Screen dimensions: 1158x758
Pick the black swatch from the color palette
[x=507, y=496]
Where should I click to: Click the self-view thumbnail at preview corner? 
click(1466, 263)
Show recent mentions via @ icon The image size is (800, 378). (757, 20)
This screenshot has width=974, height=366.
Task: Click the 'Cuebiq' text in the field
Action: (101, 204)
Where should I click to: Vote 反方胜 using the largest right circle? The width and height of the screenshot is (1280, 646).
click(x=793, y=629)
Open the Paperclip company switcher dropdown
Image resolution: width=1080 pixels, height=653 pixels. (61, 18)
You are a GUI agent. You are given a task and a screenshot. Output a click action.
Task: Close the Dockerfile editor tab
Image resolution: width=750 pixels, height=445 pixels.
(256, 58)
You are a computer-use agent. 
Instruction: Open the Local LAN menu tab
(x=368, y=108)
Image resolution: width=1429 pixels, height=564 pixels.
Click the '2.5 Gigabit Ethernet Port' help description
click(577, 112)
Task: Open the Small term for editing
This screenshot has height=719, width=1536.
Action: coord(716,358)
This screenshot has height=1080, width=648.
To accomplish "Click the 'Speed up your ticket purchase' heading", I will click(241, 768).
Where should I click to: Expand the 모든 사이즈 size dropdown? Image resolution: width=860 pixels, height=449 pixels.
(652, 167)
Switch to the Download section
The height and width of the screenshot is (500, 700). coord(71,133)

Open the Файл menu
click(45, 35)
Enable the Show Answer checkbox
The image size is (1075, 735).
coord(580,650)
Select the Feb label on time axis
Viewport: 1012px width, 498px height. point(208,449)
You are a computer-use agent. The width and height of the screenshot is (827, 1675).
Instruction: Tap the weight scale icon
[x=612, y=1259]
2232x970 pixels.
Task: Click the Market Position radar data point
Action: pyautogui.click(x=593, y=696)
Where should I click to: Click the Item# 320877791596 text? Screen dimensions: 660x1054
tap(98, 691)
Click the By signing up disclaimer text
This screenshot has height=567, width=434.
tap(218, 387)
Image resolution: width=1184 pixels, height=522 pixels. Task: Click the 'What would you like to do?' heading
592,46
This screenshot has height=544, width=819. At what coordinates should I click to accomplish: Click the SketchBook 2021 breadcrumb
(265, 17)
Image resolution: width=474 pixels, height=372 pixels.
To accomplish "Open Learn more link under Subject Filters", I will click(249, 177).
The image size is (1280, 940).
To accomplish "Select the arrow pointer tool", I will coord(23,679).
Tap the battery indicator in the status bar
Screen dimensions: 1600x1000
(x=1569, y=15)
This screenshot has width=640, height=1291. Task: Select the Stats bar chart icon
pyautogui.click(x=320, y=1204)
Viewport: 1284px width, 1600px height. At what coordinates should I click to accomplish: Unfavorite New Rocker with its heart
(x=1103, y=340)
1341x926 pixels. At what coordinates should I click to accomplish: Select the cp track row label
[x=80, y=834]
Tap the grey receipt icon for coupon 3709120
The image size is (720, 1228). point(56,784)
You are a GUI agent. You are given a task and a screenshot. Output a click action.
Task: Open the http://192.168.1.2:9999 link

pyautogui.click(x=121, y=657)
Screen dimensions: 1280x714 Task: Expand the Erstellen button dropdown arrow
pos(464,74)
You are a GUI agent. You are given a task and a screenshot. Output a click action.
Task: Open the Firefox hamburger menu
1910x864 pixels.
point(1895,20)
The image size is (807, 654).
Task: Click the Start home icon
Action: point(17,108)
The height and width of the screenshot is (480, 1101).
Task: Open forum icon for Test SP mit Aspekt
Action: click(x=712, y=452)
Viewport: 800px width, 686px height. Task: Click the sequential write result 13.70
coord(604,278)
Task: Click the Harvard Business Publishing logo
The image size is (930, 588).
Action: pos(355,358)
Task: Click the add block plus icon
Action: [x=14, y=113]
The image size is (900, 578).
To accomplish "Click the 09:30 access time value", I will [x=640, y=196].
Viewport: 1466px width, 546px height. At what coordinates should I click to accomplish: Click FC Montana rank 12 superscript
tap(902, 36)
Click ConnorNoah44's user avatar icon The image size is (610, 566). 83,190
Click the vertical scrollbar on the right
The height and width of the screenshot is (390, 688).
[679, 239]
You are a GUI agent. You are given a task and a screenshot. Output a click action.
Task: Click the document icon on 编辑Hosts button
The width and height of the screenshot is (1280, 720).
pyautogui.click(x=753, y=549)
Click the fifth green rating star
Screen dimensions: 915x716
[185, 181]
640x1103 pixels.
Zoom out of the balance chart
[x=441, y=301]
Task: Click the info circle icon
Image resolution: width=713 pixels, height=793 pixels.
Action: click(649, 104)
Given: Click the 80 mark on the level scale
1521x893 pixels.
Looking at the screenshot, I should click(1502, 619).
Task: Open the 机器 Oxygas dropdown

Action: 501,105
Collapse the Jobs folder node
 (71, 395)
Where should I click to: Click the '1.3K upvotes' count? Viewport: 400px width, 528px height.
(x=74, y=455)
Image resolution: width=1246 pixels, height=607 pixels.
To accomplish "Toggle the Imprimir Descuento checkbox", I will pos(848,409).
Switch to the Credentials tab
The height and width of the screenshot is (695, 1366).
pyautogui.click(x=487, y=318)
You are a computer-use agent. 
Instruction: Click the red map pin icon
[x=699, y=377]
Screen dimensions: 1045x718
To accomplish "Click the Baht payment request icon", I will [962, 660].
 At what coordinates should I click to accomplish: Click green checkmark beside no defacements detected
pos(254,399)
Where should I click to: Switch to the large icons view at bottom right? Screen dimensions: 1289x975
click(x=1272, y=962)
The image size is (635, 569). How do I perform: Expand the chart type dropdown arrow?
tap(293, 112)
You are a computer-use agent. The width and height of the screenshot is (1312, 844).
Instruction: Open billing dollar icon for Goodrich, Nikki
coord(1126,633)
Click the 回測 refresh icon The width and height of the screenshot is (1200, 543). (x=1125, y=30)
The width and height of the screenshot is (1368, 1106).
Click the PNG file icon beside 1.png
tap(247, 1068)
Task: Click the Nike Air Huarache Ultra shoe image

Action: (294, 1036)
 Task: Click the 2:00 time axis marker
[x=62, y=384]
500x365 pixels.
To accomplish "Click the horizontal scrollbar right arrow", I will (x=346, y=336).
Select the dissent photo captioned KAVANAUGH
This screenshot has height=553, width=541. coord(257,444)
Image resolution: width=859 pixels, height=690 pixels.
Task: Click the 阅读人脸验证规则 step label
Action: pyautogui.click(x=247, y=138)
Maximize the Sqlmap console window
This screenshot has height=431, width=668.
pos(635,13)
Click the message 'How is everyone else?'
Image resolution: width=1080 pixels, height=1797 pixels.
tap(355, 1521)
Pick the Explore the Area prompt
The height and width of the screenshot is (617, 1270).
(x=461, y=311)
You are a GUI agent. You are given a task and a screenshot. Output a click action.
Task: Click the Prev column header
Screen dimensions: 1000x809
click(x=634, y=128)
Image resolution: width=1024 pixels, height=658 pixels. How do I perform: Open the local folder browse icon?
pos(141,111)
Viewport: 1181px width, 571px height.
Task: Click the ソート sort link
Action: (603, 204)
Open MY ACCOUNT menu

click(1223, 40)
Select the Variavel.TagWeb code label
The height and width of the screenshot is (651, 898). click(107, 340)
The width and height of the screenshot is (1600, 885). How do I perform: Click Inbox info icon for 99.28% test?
..........
— EXERCISE AIM —
Extract the complete set of records unchanged.

— SOLVED EXERCISE —
Screen dimensions: 1158x758
Pick the black swatch from the color palette
[x=507, y=496]
Where should I click to: Click the self-view thumbnail at preview corner? 
click(1466, 263)
Show recent mentions via @ icon The image size is (800, 378). (757, 20)
This screenshot has width=974, height=366.
Task: Click the 'Cuebiq' text in the field
Action: (101, 204)
Where should I click to: Vote 反方胜 using the largest right circle? The width and height of the screenshot is (1280, 646).
click(x=793, y=629)
Open the Paperclip company switcher dropdown
Image resolution: width=1080 pixels, height=653 pixels. (61, 18)
You are a GUI agent. You are given a task and a screenshot. Output a click action.
Task: Close the Dockerfile editor tab
Image resolution: width=750 pixels, height=445 pixels.
(256, 58)
You are a computer-use agent. 
Instruction: Open the Local LAN menu tab
(x=368, y=108)
Image resolution: width=1429 pixels, height=564 pixels.
Click the '2.5 Gigabit Ethernet Port' help description
click(577, 112)
Task: Open the Small term for editing
This screenshot has height=719, width=1536.
Action: coord(716,358)
This screenshot has height=1080, width=648.
To accomplish "Click the 'Speed up your ticket purchase' heading", I will click(241, 768).
Where should I click to: Expand the 모든 사이즈 size dropdown? Image resolution: width=860 pixels, height=449 pixels.
(652, 167)
Switch to the Download section
The height and width of the screenshot is (500, 700). coord(71,133)

Open the Файл menu
click(45, 35)
Enable the Show Answer checkbox
The image size is (1075, 735).
coord(580,650)
Select the Feb label on time axis
Viewport: 1012px width, 498px height. point(208,449)
You are a computer-use agent. The width and height of the screenshot is (827, 1675).
Instruction: Tap the weight scale icon
[x=612, y=1259]
2232x970 pixels.
Task: Click the Market Position radar data point
Action: pyautogui.click(x=593, y=696)
Where should I click to: Click the Item# 320877791596 text? Screen dimensions: 660x1054
tap(98, 691)
Click the By signing up disclaimer text
This screenshot has height=567, width=434.
tap(218, 387)
Image resolution: width=1184 pixels, height=522 pixels. Task: Click the 'What would you like to do?' heading
592,46
This screenshot has height=544, width=819. At what coordinates should I click to accomplish: Click the SketchBook 2021 breadcrumb
(265, 17)
Image resolution: width=474 pixels, height=372 pixels.
To accomplish "Open Learn more link under Subject Filters", I will click(249, 177).
The image size is (1280, 940).
To accomplish "Select the arrow pointer tool", I will coord(23,679).
Tap the battery indicator in the status bar
Screen dimensions: 1600x1000
(x=1569, y=15)
This screenshot has width=640, height=1291. Task: Select the Stats bar chart icon
pyautogui.click(x=320, y=1204)
Viewport: 1284px width, 1600px height. At what coordinates should I click to accomplish: Unfavorite New Rocker with its heart
(x=1103, y=340)
1341x926 pixels. At what coordinates should I click to accomplish: Select the cp track row label
[x=80, y=834]
Tap the grey receipt icon for coupon 3709120
The image size is (720, 1228). point(56,784)
You are a GUI agent. You are given a task and a screenshot. Output a click action.
Task: Open the http://192.168.1.2:9999 link

pyautogui.click(x=121, y=657)
Screen dimensions: 1280x714 Task: Expand the Erstellen button dropdown arrow
pos(464,74)
You are a GUI agent. You are given a task and a screenshot. Output a click action.
Task: Open the Firefox hamburger menu
1910x864 pixels.
point(1895,20)
The image size is (807, 654).
Task: Click the Start home icon
Action: point(17,108)
The height and width of the screenshot is (480, 1101).
Task: Open forum icon for Test SP mit Aspekt
Action: click(x=712, y=452)
Viewport: 800px width, 686px height. Task: Click the sequential write result 13.70
coord(604,278)
Task: Click the Harvard Business Publishing logo
The image size is (930, 588).
Action: pos(355,358)
Task: Click the add block plus icon
Action: [x=14, y=113]
The image size is (900, 578).
To accomplish "Click the 09:30 access time value", I will [x=640, y=196].
Viewport: 1466px width, 546px height. At what coordinates should I click to accomplish: Click FC Montana rank 12 superscript
tap(902, 36)
Click ConnorNoah44's user avatar icon The image size is (610, 566). 83,190
Click the vertical scrollbar on the right
The height and width of the screenshot is (390, 688).
[679, 239]
You are a GUI agent. You are given a task and a screenshot. Output a click action.
Task: Click the document icon on 编辑Hosts button
The width and height of the screenshot is (1280, 720).
pyautogui.click(x=753, y=549)
Click the fifth green rating star
Screen dimensions: 915x716
[185, 181]
640x1103 pixels.
Zoom out of the balance chart
[x=441, y=301]
Task: Click the info circle icon
Image resolution: width=713 pixels, height=793 pixels.
Action: click(649, 104)
Given: Click the 80 mark on the level scale
1521x893 pixels.
Looking at the screenshot, I should click(1502, 619).
Task: Open the 机器 Oxygas dropdown

Action: 501,105
Collapse the Jobs folder node
 (71, 395)
Where should I click to: Click the '1.3K upvotes' count? Viewport: 400px width, 528px height.
(x=74, y=455)
Image resolution: width=1246 pixels, height=607 pixels.
To accomplish "Toggle the Imprimir Descuento checkbox", I will pos(848,409).
Switch to the Credentials tab
The height and width of the screenshot is (695, 1366).
pyautogui.click(x=487, y=318)
You are a computer-use agent. 
Instruction: Click the red map pin icon
[x=699, y=377]
Screen dimensions: 1045x718
To accomplish "Click the Baht payment request icon", I will [962, 660].
 At what coordinates should I click to accomplish: Click green checkmark beside no defacements detected
pos(254,399)
Where should I click to: Switch to the large icons view at bottom right? Screen dimensions: 1289x975
click(x=1272, y=962)
The image size is (635, 569). How do I perform: Expand the chart type dropdown arrow?
tap(293, 112)
You are a computer-use agent. The width and height of the screenshot is (1312, 844).
Instruction: Open billing dollar icon for Goodrich, Nikki
coord(1126,633)
Click the 回測 refresh icon The width and height of the screenshot is (1200, 543). (x=1125, y=30)
The width and height of the screenshot is (1368, 1106).
Click the PNG file icon beside 1.png
tap(247, 1068)
Task: Click the Nike Air Huarache Ultra shoe image

Action: (294, 1036)
 Task: Click the 2:00 time axis marker
[x=62, y=384]
500x365 pixels.
To accomplish "Click the horizontal scrollbar right arrow", I will (x=346, y=336).
Select the dissent photo captioned KAVANAUGH
This screenshot has height=553, width=541. coord(257,444)
Image resolution: width=859 pixels, height=690 pixels.
Task: Click the 阅读人脸验证规则 step label
Action: pyautogui.click(x=247, y=138)
Maximize the Sqlmap console window
This screenshot has height=431, width=668.
pos(635,13)
Click the message 'How is everyone else?'
Image resolution: width=1080 pixels, height=1797 pixels.
tap(355, 1521)
Pick the Explore the Area prompt
The height and width of the screenshot is (617, 1270).
(x=461, y=311)
You are a GUI agent. You are given a task and a screenshot. Output a click action.
Task: Click the Prev column header
Screen dimensions: 1000x809
click(x=634, y=128)
Image resolution: width=1024 pixels, height=658 pixels. How do I perform: Open the local folder browse icon?
pos(141,111)
Viewport: 1181px width, 571px height.
Task: Click the ソート sort link
Action: (603, 204)
Open MY ACCOUNT menu

click(1223, 40)
Select the Variavel.TagWeb code label
The height and width of the screenshot is (651, 898). click(107, 340)
The width and height of the screenshot is (1600, 885). How do I perform: Click Inbox info icon for 99.28% test?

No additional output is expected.